Бахши, поэт, давно дрожавший от мгновенного вдохновения, ударил по струнам дутара.
— Играй! — закричал ему мой товарищ, а мне тихо шепнул: — У нас говорят: соловей, у которого отнята роза, превращается в ворону. Посмотри на них.
Нам подали чашку с пловом. Мы сели среди детворы и стали слушать музыку.

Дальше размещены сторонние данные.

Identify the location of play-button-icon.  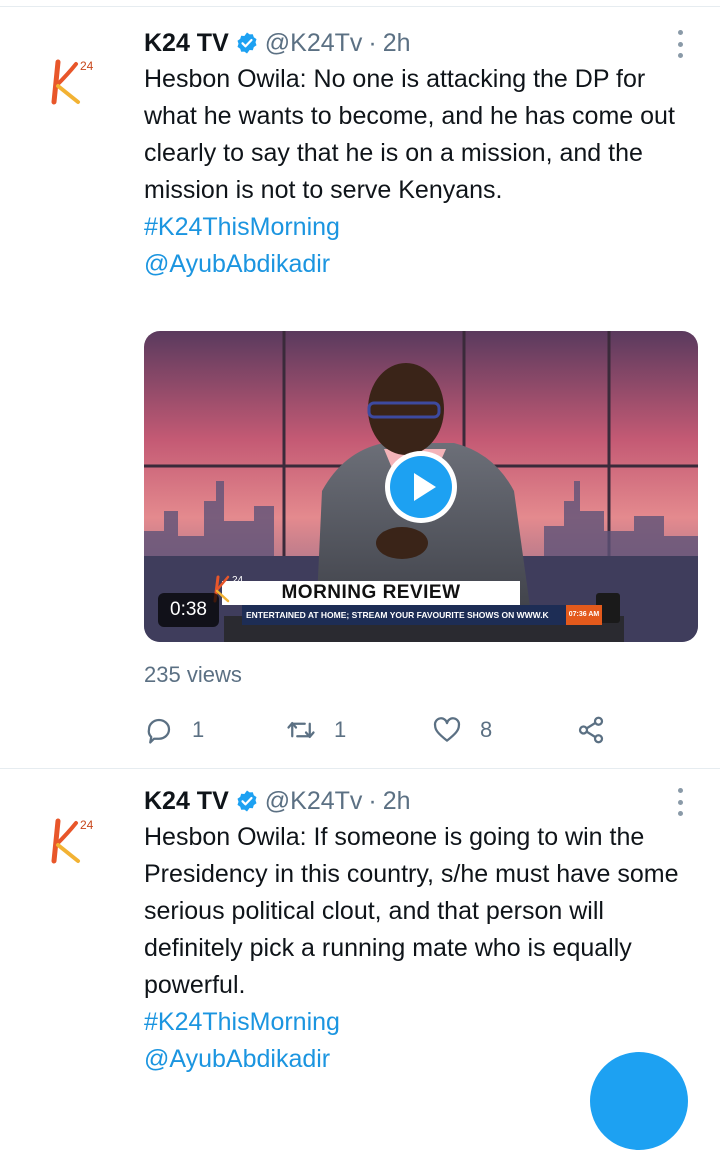
(421, 487).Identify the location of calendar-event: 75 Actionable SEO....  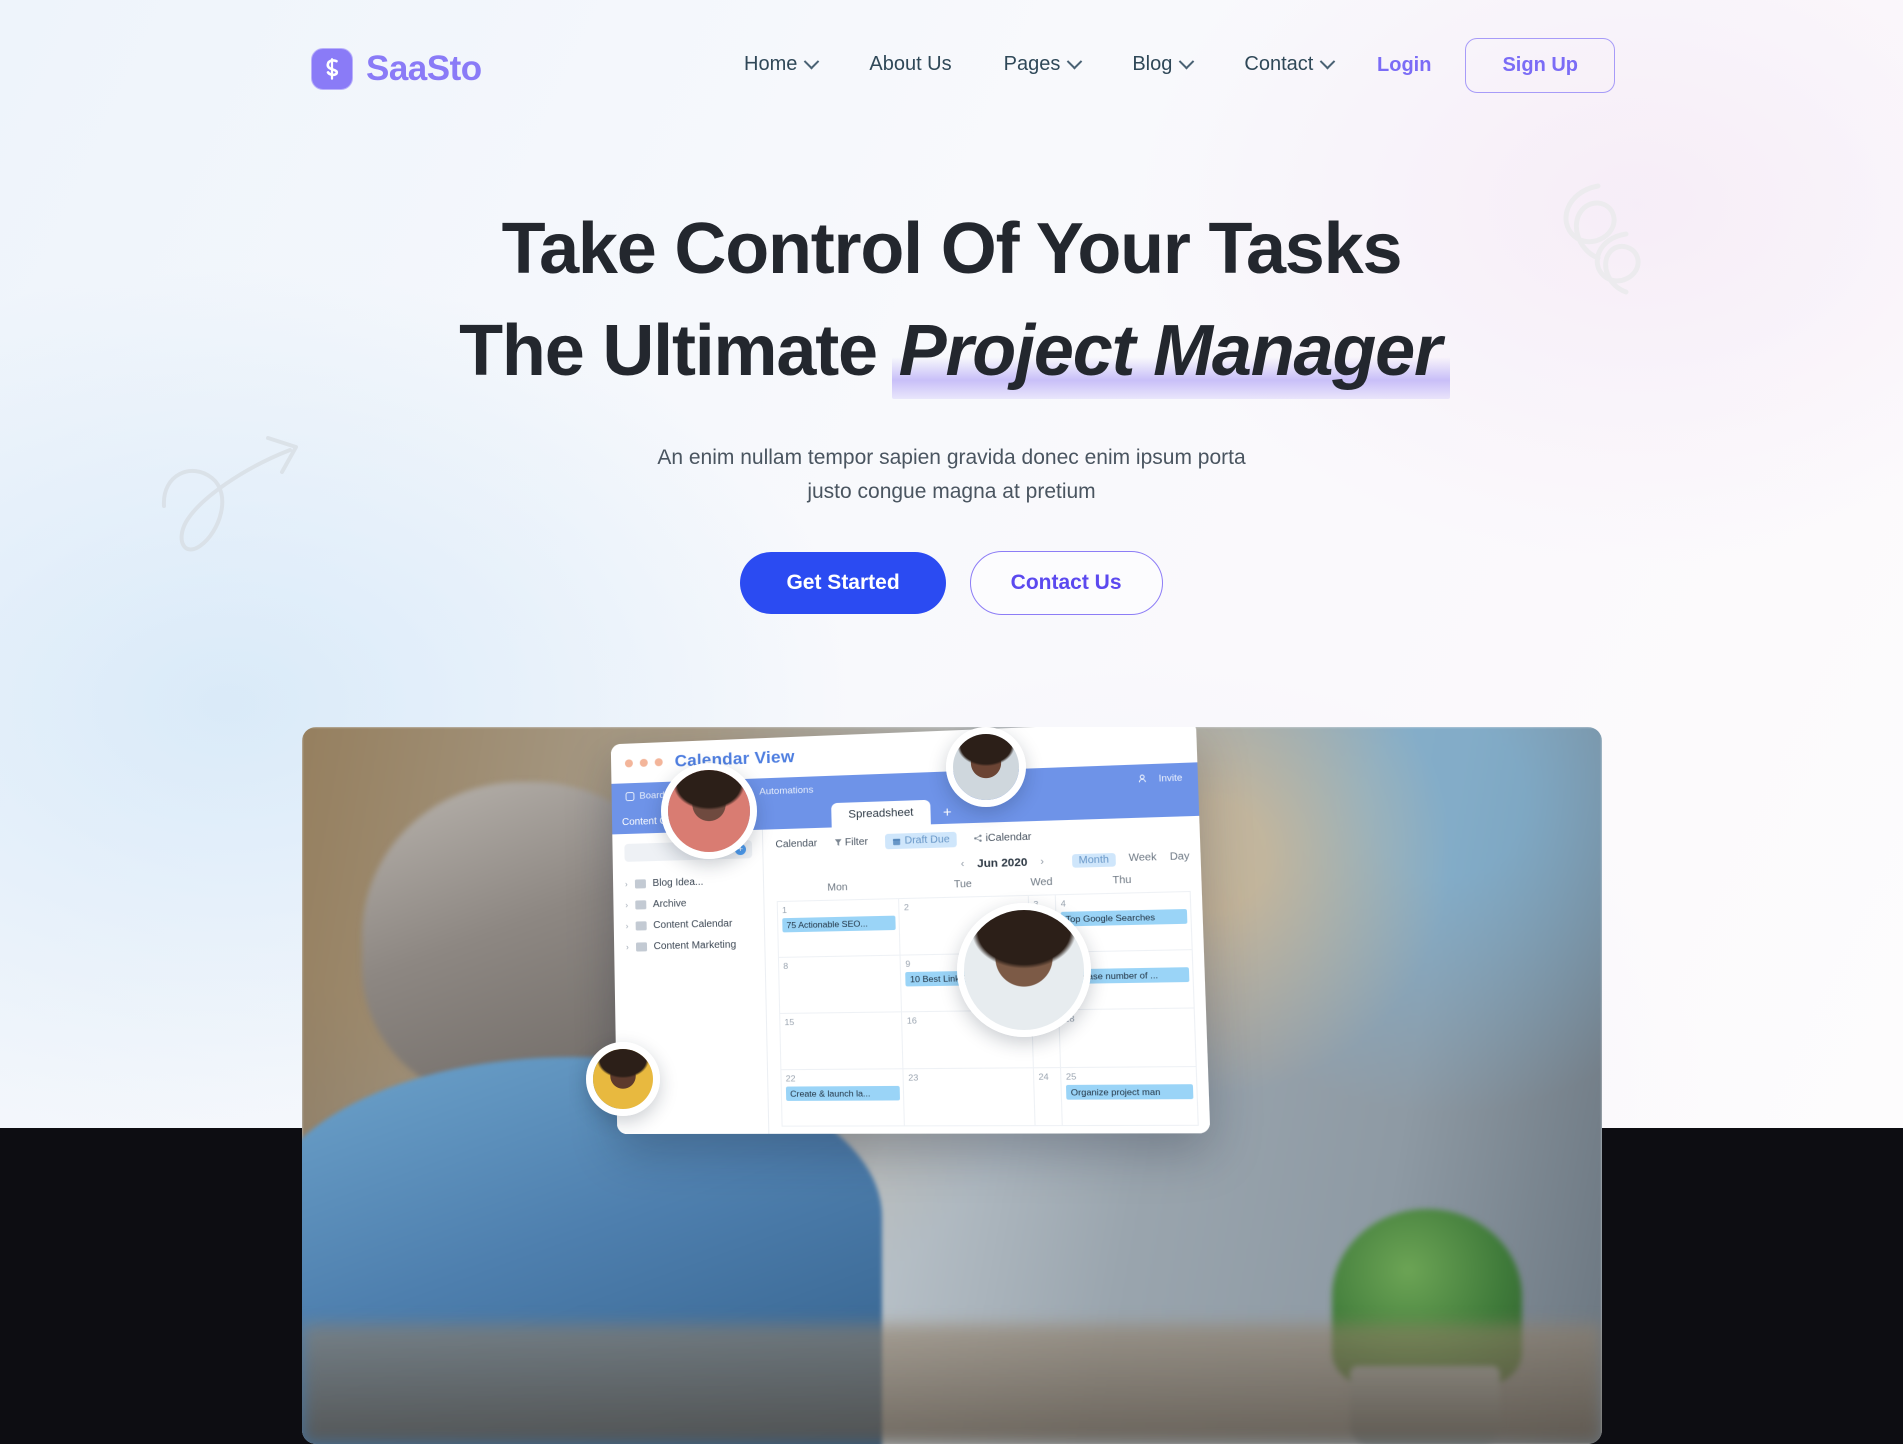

У туркменов нет танца ни как искусства, ни как простого развлечения. Искусство — это песня и музыка, развлечение — борьба и скачки. Никто до сих пор не занялся объяснением, почему же не повезло у туркменов танцу, который в давнем почете у узбеков, принят на праздниках у казахов, которым афганцы пользуются как средством проверки темперамента и боевой горячности и который персы культивируют как самое высшее из эротических искусств. В Туркмении же никому не придет в голову производить ритмические телодвижения перед боем, накануне брачной ночи или в день религиозного праздника. В театральной школе Ашхабада туркменские девушки учатся танцовать с видом людей, публично проделывающих до очевидности глупые и безнравственные движения. Они стараются производить их наиболее деревянно, скупо, замкнуто, — краснея, когда хоть одно искреннее движение проскальзывает сквозь их плясовую работу. Между тем туркмены любят песни и понимают и ценят музыку. Их музыка двухголосная, в то время как в Хиве, Бухаре и даже в Персии — одноголосная. Туркмены относятся к музыке, как испанцы к бою быков. Туркмены воспринимают музыку как нечто полемическое. Они наблюдают за мелодией, как шахматист за чужой партией. Они могут не соглашаться с мотивом, будут оспаривать удар руки по струнам или акцент эмоции, вложенный бахши в музыкальную фразу. Они воспринимают песни и музыку физиологически — не на струнах дутара, но на них, на их собственных нервах оперирует мастер. Они плачут, смеются, вздрагивают или сидят зачарованные, чтобы вскочить в диком азарте и, истекая нервным потом, долго и отчаянно радоваться музыке криками поощрения.